Ingestion Mechanisms

Ingestion Sampling Rules

Multiple mechanisms are responsible for choosing if spans generated by your applications are sent to Datadog (ingested). The logic behind these mechanisms lie in the tracing libraries and in the Datadog Agent. Depending on the configuration, all or some the traffic generated by instrumented services is ingested.

To each span ingested, there is attached a unique ingestion reason referring to one of the mechanisms described in this page. Usage metrics datadog.estimated_usage.apm.ingested_bytes and datadog.estimated_usage.apm.ingested_spans are tagged by ingestion_reason.

Use the Ingestion Reasons dashboard to investigate in context each of these ingestion reasons. Get an overview of the volume attributed to each mechanism, to quickly know which configuration options to focus on.

Head-based sampling

The default sampling mechanism is called head-based sampling. The decision of whether to keep or drop a trace is made at the very beginning of the trace, at the start of the root span. This decision is then propagated to other services as part of their request context, for example as an HTTP request header.

Because the decision is made at the beginning of the trace and then conveyed to all parts of the trace, the trace is guaranteed to be kept or dropped as a whole.

You can set sampling rates for head-based sampling in two places:

  • At the Agent level (default)
  • At the Tracing Library level: any tracing library mechanism overrides the Agent setup.

In the Agent

ingestion_reason: auto

The Datadog Agent continuously sends sampling rates to tracing libraries to apply at the root of traces. The Agent adjusts rates to achieve a target of overall ten traces per second, distributed to services depending on the traffic.

For instance, if service A has more traffic than service B, the Agent might vary the sampling rate for A such that A keeps no more than seven traces per second, and similarly adjust the sampling rate for B such that B keeps no more than three traces per second, for a total of 10 traces per second.

Set Agent’s target traces-per-second in its main configuration file (datadog.yaml) or as an environment variable :

@param max_traces_per_second - integer - optional - default: 10
@env DD_APM_MAX_TPS - integer - optional - default: 10

Note: The traces-per-second sampling rate set in the Agent only applies to Datadog tracing libraries. It has no effect on other tracing libraries such as OpenTelemetry SDKs.

All the spans from a trace sampled using the Datadog Agent automatically computed sampling rates are tagged with the ingestion reason auto. The ingestion_reason tag is also set on usage metrics. Services using the Datadog Agent default mechanism are labeled as Automatic in the Ingestion Control Page Configuration column.

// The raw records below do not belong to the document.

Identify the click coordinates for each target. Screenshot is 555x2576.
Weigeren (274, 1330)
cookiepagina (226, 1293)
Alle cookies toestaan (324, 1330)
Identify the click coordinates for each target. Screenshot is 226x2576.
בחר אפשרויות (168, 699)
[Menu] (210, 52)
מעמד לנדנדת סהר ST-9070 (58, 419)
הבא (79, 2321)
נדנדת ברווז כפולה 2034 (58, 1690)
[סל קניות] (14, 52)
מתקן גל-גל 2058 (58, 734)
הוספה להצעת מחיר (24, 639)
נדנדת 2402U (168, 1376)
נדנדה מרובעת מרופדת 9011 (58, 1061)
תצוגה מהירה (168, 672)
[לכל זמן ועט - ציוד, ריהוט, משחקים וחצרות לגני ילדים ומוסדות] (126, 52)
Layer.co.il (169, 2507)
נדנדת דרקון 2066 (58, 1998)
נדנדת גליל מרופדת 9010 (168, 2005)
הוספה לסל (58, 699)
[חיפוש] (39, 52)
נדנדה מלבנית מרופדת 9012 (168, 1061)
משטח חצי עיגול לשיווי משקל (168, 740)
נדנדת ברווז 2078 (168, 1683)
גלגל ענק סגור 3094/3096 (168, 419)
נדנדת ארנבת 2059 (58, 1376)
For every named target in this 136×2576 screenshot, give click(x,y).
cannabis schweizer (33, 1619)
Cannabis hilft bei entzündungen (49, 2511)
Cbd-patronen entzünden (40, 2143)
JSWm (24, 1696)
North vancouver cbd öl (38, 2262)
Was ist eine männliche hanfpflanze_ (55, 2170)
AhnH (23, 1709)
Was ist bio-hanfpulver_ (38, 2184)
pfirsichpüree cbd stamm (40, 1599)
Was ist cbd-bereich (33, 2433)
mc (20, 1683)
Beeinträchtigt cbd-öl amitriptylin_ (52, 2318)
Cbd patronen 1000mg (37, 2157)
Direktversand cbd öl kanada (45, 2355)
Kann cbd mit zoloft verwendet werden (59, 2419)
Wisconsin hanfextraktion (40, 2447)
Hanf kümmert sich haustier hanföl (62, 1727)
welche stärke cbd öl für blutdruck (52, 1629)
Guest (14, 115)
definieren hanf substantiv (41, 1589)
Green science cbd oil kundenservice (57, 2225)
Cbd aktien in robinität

In tracing libraries: user-defined rules

ingestion_reason: rule

For more granular control, use tracing library sampling configuration options:

  • Set a specific sampling rate to apply to all root services for the library, overriding the Agent’s default mechanism.
  • Set a sampling rate to apply to specific root services or for specific span operation names.
  • Set a rate limit on the number of ingested traces per second. The default rate limit is 100 traces per second per service instance (when using the Agent default mechanism, the rate limiter is ignored).

Note: These rules are also head-based sampling controls. If the traffic for a service is higher than the configured maximum traces per second, then traces are dropped at the root. It does not create incomplete traces.

The configuration can be set by environment variables or directly in the code:

For Java applications, set a global sampling rate in the library using the DD_TRACE_SAMPLE_RATE environment variable. Set by-service sampling rates with the DD_TRACE_SAMPLING_SERVICE_RULES environment variable.

For example, to send 20% of the traces for the service named my-service:

# using system property
java -Ddd.trace.sampling.service.rules=my-service:0.2 -javaagent:dd-java-agent.jar -jar my-app.jar

# using environment variables
export DD_TRACE_SAMPLING_SERVICE_RULES=my-service:0.2

Configure a rate limit by setting the environment variable DD_TRACE_RATE_LIMIT to a number of traces per second per service instance. If no DD_TRACE_RATE_LIMIT value is set, a limit of 100 traces per second is applied.

Read more about sampling controls in the Java tracing library documentation.

For Python applications, set a global sampling rate in the library using the DD_TRACE_SAMPLE_RATE environment variable. Set by-service sampling rates with the DD_TRACE_SAMPLING_RULES environment variable.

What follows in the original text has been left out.